Friday, April 10, 2015

Read-alikes* for movie lovers

*That's librarian-ese for recommending books one might also like based upon their favorites. For another fine piece of reader's advisory I recommend this article from Bustle: "14 Books from Wes Anderson movies we wish were real", complete with real life read-alikes! I too wish I could read all the fake books from Wes Anderson movies.

Since I wrote recently about books I wished were movies, I thought I would take this week to mention movies I wish I could read as books. Have you ever experienced that? The feeling that a movie was so amazing that surely it must be a really great book, too? And then searching for the book only to discover that it was not inspired by one at all?
(You know, sometimes it's hard to come up with good blog themes week after week. Coming soon: "Novels about Ikea I read in the past year". There were several.)
Here's a list of books to keep you busy reading while you wait for the movie to start:

Speaking of Wes Anderson...

Fans of Wes Anderson's films will find a lot to love in Bellweather Rhapsody, a darkly funny charmer about a haunted old hotel, a music competition, thwarted promise, ambition, and young love. This is the kind of book you'll want to create a mix-tape soundtrack for. I think there might even be a role for Bill Murray in this murky, quirky tale of teenage musicians.

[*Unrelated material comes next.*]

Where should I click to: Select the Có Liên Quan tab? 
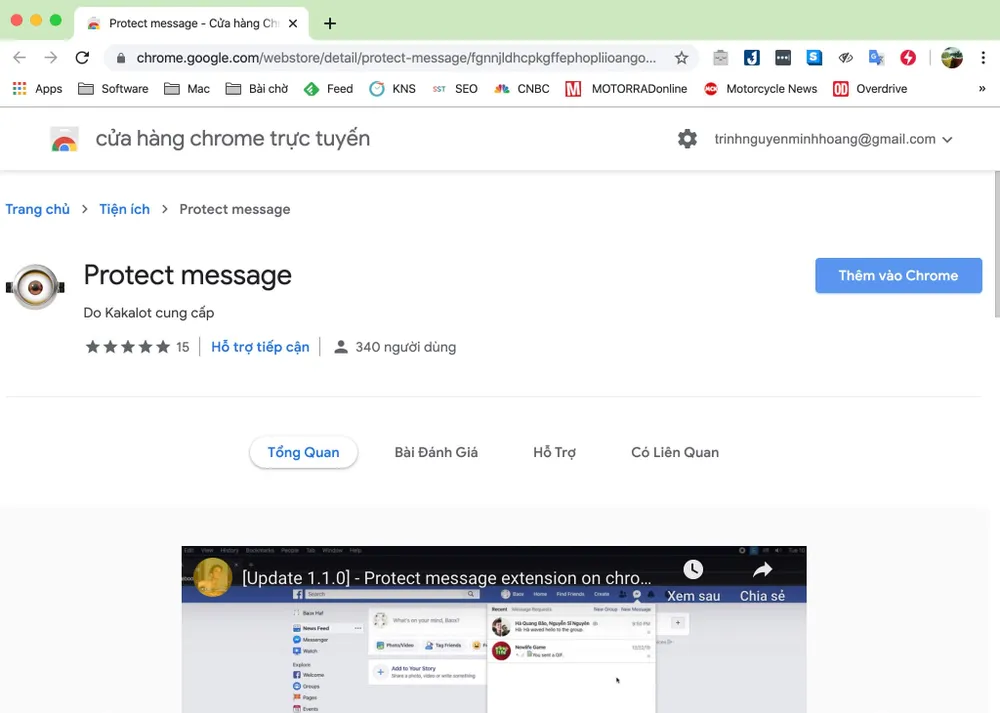pos(674,452)
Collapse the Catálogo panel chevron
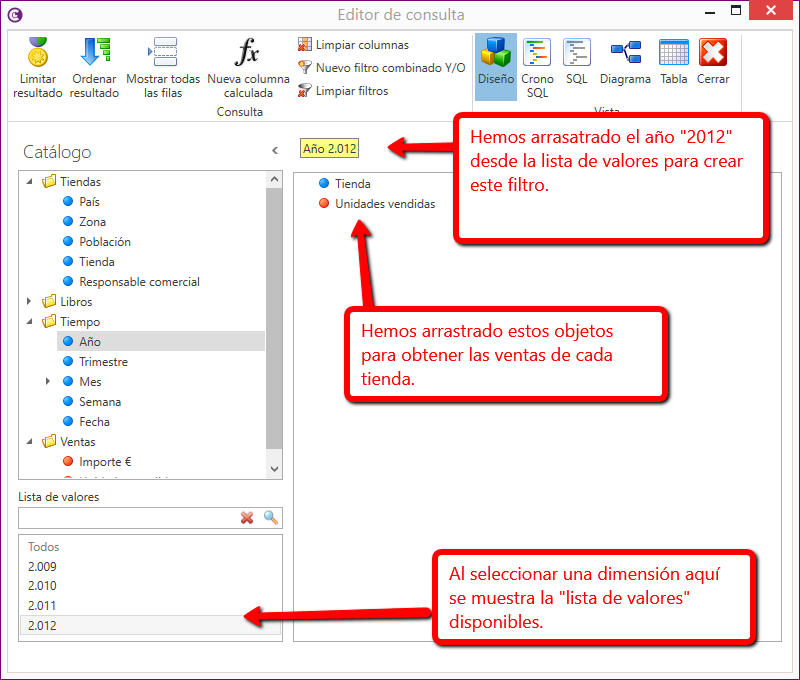Viewport: 800px width, 680px height. (x=275, y=151)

If the hilarious adventures of neurotic, hapless romantic male protagonists like those in Woody Allen's films appeal to you, you are sure to love the books of Jonathan Ames. Both writers understand well that there is humor to be found in pain.
How about The Babadook! This limited release Australian import about a boy and his mother getting wrapped up in a demented picture book was totally terrifying. As a lifelong devotee to the genre I can say that truly good, really scary horror films are rare. But when they do get to you with more than cheap startles and shaky cameras, or senseless splatter, when they really manage to get under your skin and follow you home, make you turn on every light in the house and look under the beds? That's what keeps horror fans coming back. A Good and Happy Child by Justin Evans is a super creepy psychological thriller about a new father afraid to hold his newborn son that hits a lot of the same haunting notes as The Babadook. A Turn of the Screw by Henry James will also get your creepy kid thrill on, if in a more proper late-Victorian English nanny story gone horribly awry kind of way. Highly recommended for folks who get that sometimes kids can be creepy.

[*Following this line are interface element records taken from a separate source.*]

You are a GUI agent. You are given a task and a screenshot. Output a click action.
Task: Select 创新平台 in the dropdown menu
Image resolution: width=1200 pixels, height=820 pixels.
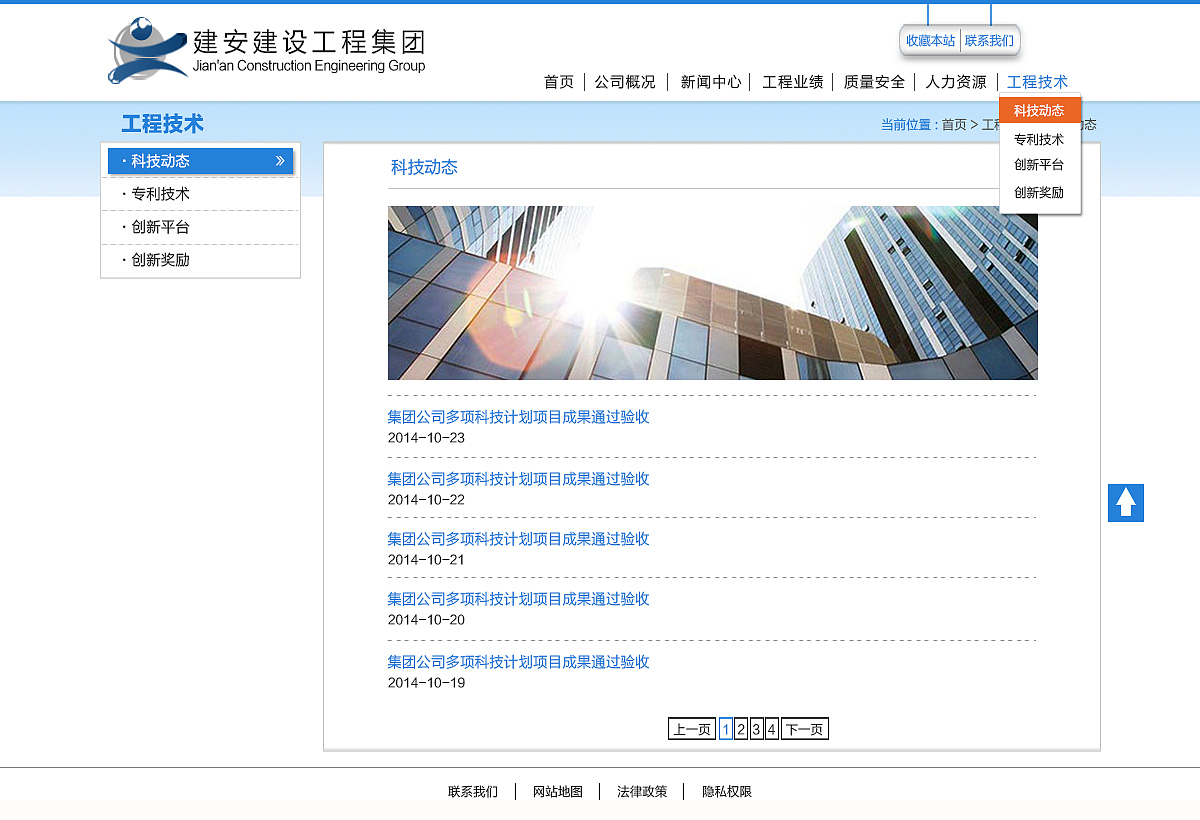pyautogui.click(x=1040, y=166)
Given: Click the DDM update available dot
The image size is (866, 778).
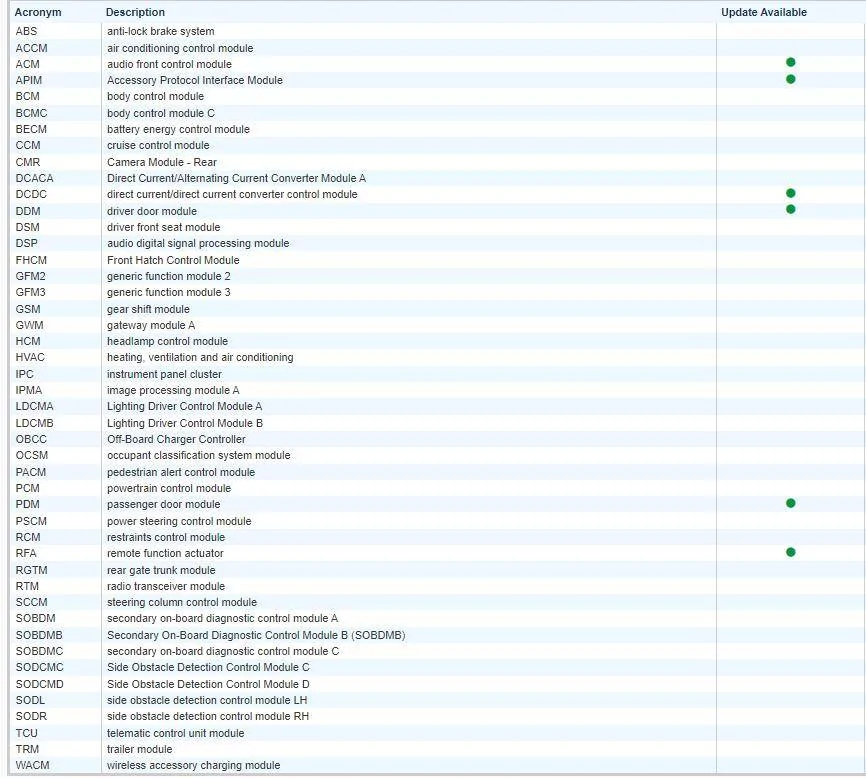Looking at the screenshot, I should click(790, 209).
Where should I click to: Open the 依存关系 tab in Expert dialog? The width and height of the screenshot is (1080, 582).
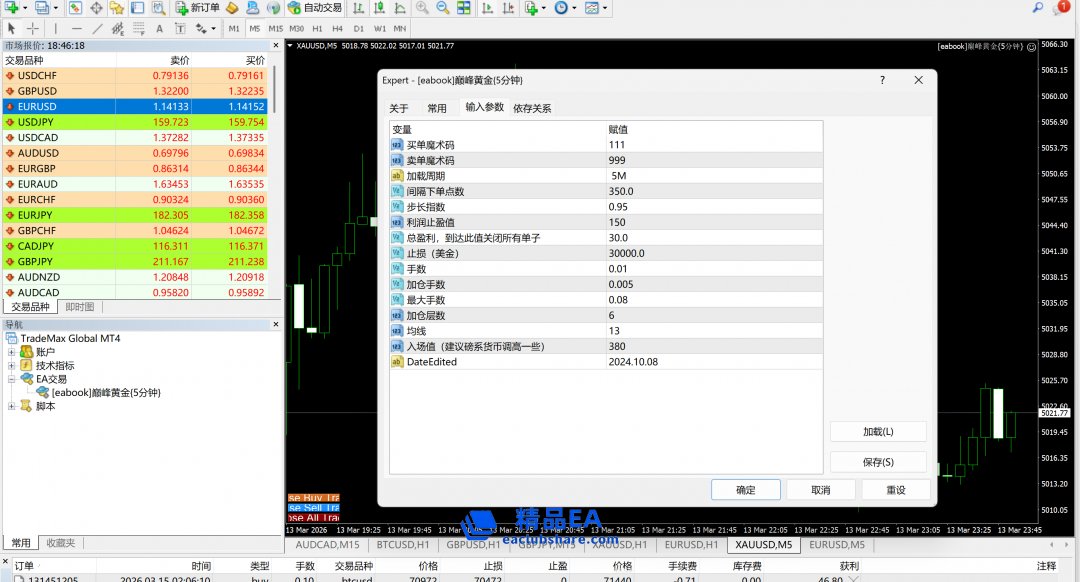(532, 108)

Haruki Murakami and David Lynch both have great taste in music and a fondness for showing us dreamlike, earnest young people caught up in the surreal and nightmarish underbellies of seemingly ordinary settings. Anybody with a healthy fear and suspicion of bucolic small towns and suburban landscapes will surely enjoy both.
This scene? With the beetles?! Totally Murakami.

More Bill Murray! In Broken Flowers, aging Don Johnston tracks down his former lovers after he gets an anonymous letter claiming that he has a son.  In F: a novel, Arthur Friedland suddenly abandons his three young sons after taking them to see a hypnotist. The boys each grow up to be frauds in their own ways and struggle with their father's attempts to reconnect. Both works focus on the relationship between fathers and sons. Lovingly translated from the original German by Carol Janeway, F is not to be missed.

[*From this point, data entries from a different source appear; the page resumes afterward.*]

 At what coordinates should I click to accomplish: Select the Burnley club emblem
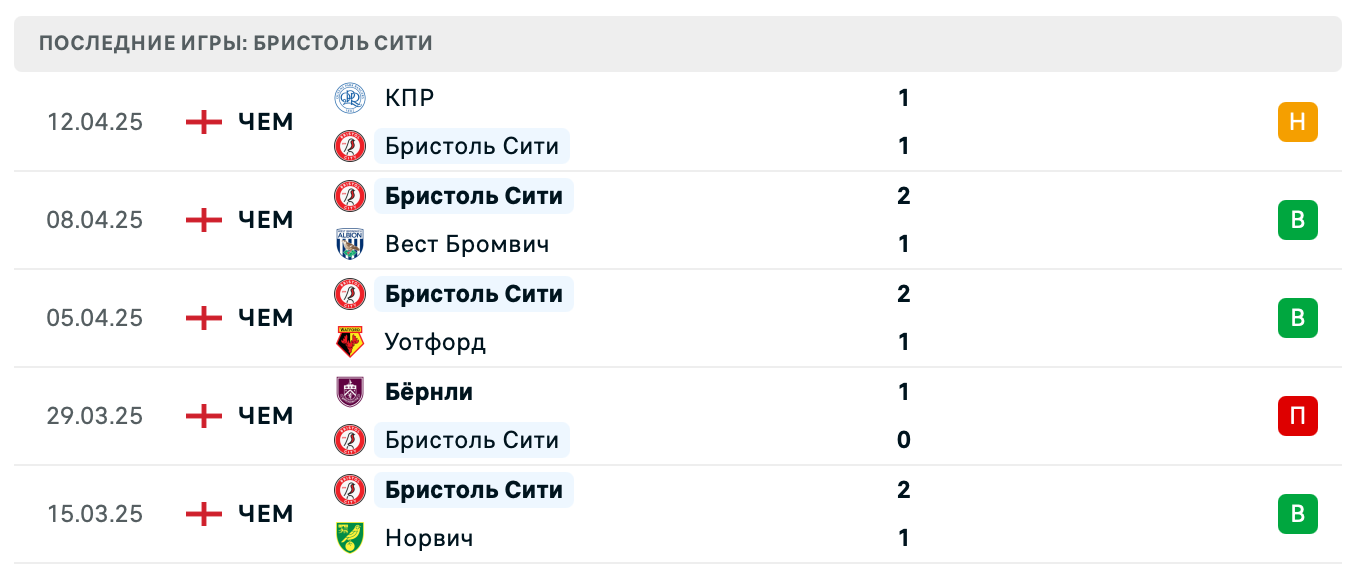click(350, 392)
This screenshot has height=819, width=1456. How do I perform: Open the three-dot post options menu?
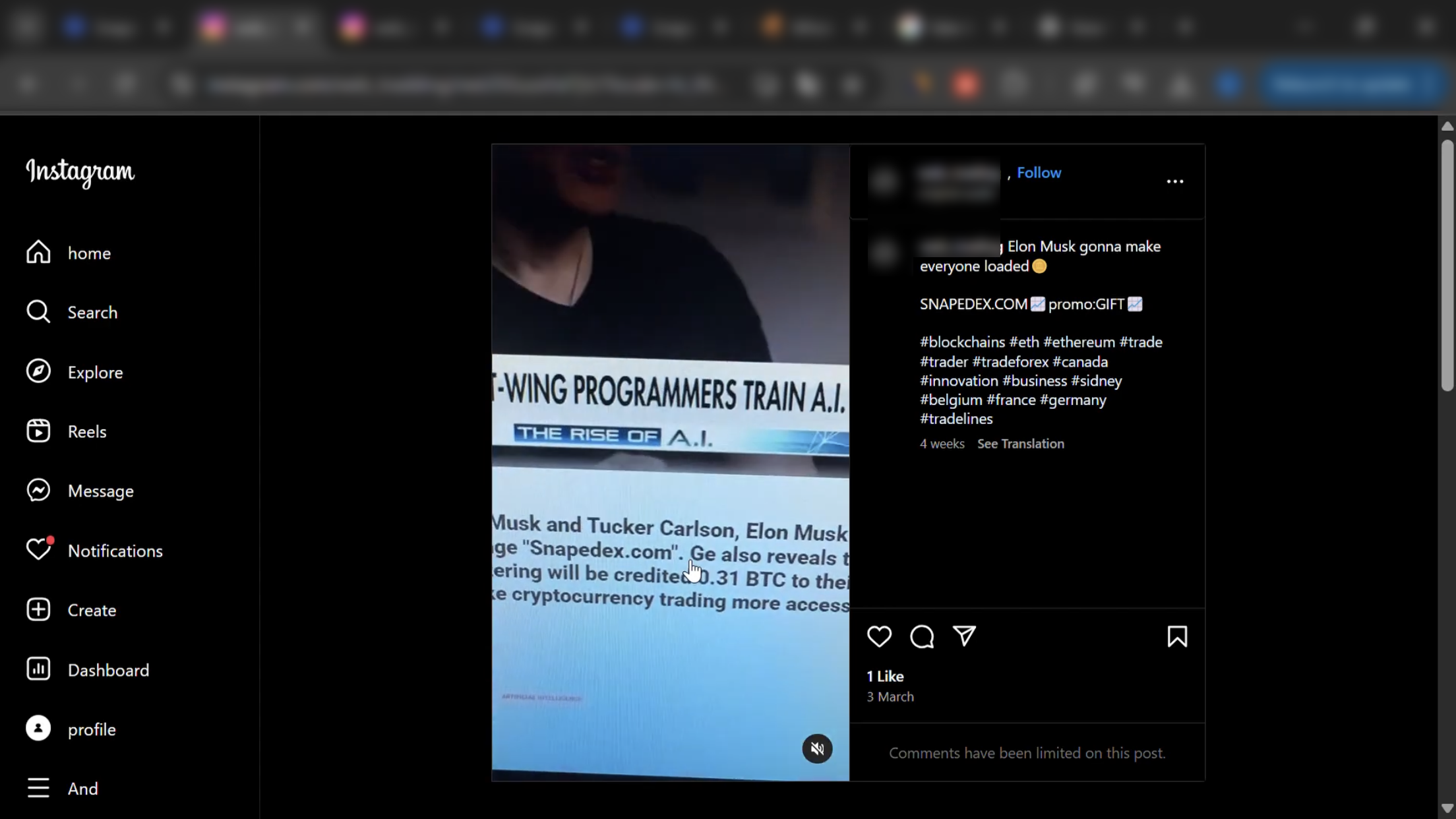point(1174,181)
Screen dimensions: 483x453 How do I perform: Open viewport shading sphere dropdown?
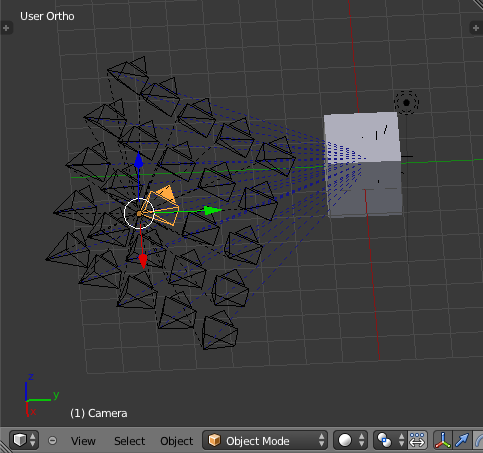point(351,440)
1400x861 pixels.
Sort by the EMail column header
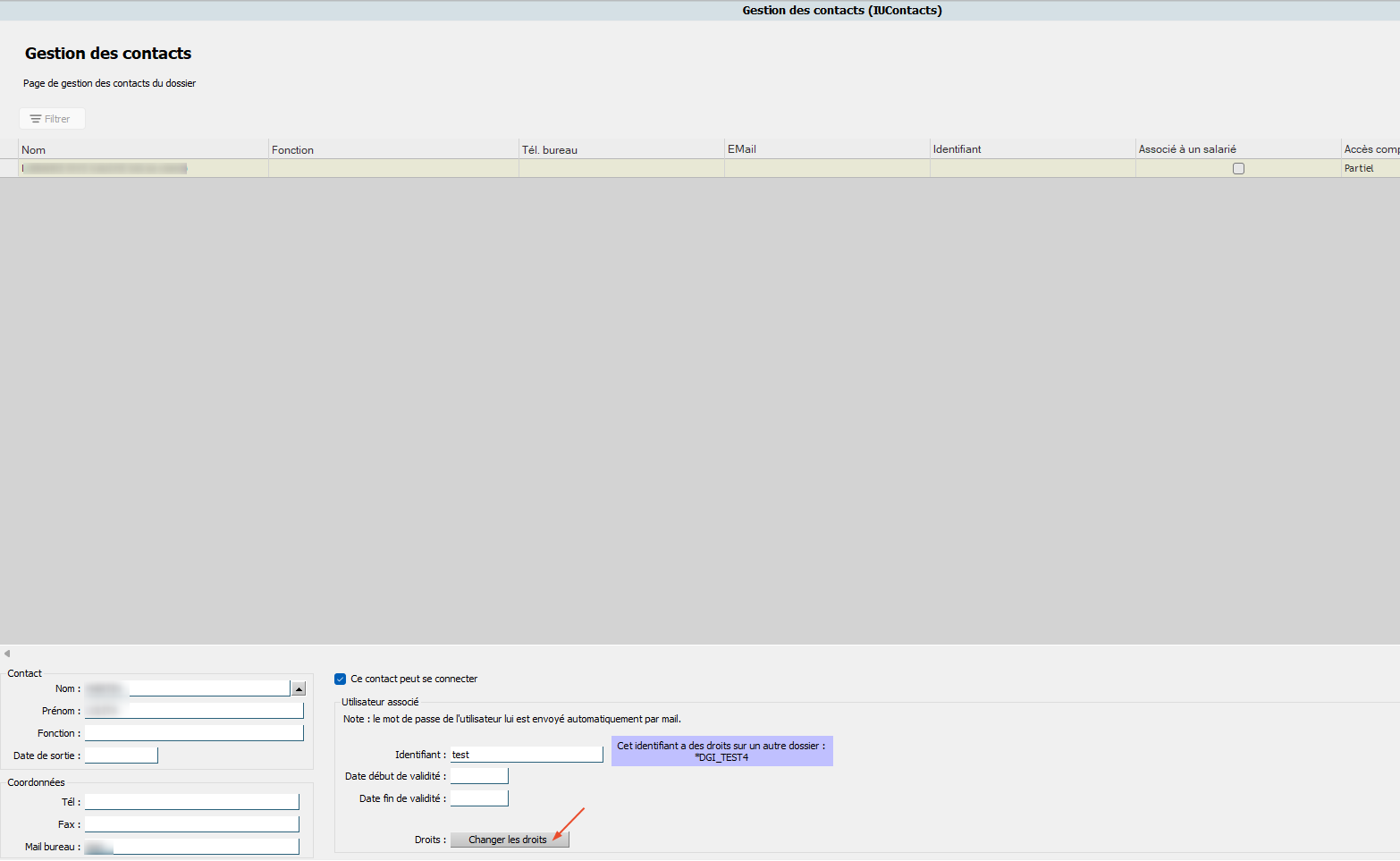pos(827,149)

Both are adventure tales involving archaeology and obsession; Indiana Jones and the Raiders of the Lost Ark fans will get completely sucked into the The Lost City of Z, "the greatest exploration mystery of the twentieth century".

Careful with that, dude. It's cursed.

It Follows just opened and is getting some rave reviews probably because, as I mentioned above, excellent horror movies are surprising. Dire consequence is stalking teenagers in It Follows, and a nasty STD stalks teenagers in Black Hole, a graphic novel by Charles Burns, turning them into genetic mutants.